For complicated appendicitis, the most frequent diagnosis, clinical cure rates at the test-of-cure visit was 84.2% for tigecycline and 86.2% for imipenem/cilastatin (Table 3). In both treatment groups, lower clinical cure rates (≤72%) were observed in patients who had intra-abdominal abscess, complicated diverticulitis, or intestinal perforation (Table 3). Overall, there were no significant differences in clinical cure rates between tigecycline and imipenem/cilastatin based on primary intra-abdominal diagnosis. A total of 14 tigecycline- and 27 imipenem/cilastatin-treated patients in the ME population had a positive pretherapy blood culture. Clinical cure in patients with bacteremia was reported for 71.4% of tigecycline and 74.1% of imipenen/cilastatin recipients.
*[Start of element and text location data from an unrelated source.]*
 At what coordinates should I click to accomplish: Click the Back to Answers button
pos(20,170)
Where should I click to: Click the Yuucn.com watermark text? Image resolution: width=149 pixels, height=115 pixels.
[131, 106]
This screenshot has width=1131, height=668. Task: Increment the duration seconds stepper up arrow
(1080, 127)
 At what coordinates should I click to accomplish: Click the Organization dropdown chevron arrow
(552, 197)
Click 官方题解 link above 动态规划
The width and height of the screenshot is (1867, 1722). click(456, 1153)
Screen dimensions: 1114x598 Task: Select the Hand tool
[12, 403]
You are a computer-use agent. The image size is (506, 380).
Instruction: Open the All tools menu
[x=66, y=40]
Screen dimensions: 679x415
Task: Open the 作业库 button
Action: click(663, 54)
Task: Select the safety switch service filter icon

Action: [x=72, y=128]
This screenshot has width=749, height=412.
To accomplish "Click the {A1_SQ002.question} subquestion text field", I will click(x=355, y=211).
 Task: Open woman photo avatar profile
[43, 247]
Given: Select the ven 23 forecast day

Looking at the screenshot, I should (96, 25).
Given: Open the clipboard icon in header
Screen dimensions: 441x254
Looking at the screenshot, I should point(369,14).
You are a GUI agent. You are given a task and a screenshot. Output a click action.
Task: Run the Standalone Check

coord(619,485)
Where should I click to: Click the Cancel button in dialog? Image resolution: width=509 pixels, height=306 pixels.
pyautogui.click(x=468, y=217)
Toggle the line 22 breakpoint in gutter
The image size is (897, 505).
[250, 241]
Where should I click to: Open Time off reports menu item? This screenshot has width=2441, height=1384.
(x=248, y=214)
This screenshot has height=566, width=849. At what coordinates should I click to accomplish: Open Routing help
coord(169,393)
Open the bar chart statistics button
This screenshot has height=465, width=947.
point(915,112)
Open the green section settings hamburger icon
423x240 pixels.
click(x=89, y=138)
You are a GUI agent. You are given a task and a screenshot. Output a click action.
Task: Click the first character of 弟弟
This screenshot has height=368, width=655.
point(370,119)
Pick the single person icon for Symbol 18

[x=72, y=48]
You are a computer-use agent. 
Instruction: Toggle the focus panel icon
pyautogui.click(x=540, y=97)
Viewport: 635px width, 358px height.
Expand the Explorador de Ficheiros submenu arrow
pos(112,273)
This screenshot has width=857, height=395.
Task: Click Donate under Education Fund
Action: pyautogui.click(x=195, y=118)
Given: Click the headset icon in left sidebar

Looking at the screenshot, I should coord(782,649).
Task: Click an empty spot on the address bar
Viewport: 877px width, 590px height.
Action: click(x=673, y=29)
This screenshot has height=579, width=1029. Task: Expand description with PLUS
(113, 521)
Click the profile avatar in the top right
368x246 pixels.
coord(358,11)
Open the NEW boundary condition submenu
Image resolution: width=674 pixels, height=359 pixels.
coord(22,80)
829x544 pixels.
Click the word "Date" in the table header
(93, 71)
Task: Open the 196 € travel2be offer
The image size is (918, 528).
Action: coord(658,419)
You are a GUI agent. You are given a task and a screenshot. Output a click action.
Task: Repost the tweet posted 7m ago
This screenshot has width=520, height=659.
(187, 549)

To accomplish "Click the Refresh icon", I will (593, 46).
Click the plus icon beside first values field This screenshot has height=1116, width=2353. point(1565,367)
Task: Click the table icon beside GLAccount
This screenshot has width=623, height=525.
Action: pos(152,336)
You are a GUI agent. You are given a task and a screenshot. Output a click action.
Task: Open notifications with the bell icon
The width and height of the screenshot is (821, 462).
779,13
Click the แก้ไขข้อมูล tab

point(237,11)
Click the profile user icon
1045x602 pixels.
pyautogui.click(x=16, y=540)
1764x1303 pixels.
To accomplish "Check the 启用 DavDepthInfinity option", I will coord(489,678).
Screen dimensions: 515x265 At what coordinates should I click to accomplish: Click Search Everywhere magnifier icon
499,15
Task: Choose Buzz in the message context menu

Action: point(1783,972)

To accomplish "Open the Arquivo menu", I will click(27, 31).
For the ME population, eradication of intra-abdominal isolates at the patient level was reported for 80.6% of tigecycline- and 82.4% of imipenem/cilastatin-treated patients (95% CI -9.0, 5.4), indicating that tigecycline was efficacious and statistically noninferior to imipenem/cilastatin (Table 4). No significant differences between the treatment groups were found when eradication rates were stratified by monomicrobial versus polymicrobial infection (Table 4).
Generally, eradication rates at the test-of-cure visit for the most commonly isolated intra-abdominal isolates were similar between the two treatment groups (Table 5). For E. coli, the most commonly isolated aerobe, eradication rates were 80.4% for tigecycline versus 83.5% for imipenem/cilastatin. Corresponding eradication rates for Klebsiella spp, the second most frequently isolated gram-negative aerobe, were 87.1% and 85.7%, respectively. A total of 6 ESBL-producing E. coli and 7 ESBL-producing K. pneumoniae isolates were identified pretherapy. The majority of these isolates were eradicated by tigecycline: 83% (5/6) and 71% (5/7), respectively. Eradication rates for Bacteroides fragilis were 69.8% for tigecycline and 72.5% for imipenem/cilastatin.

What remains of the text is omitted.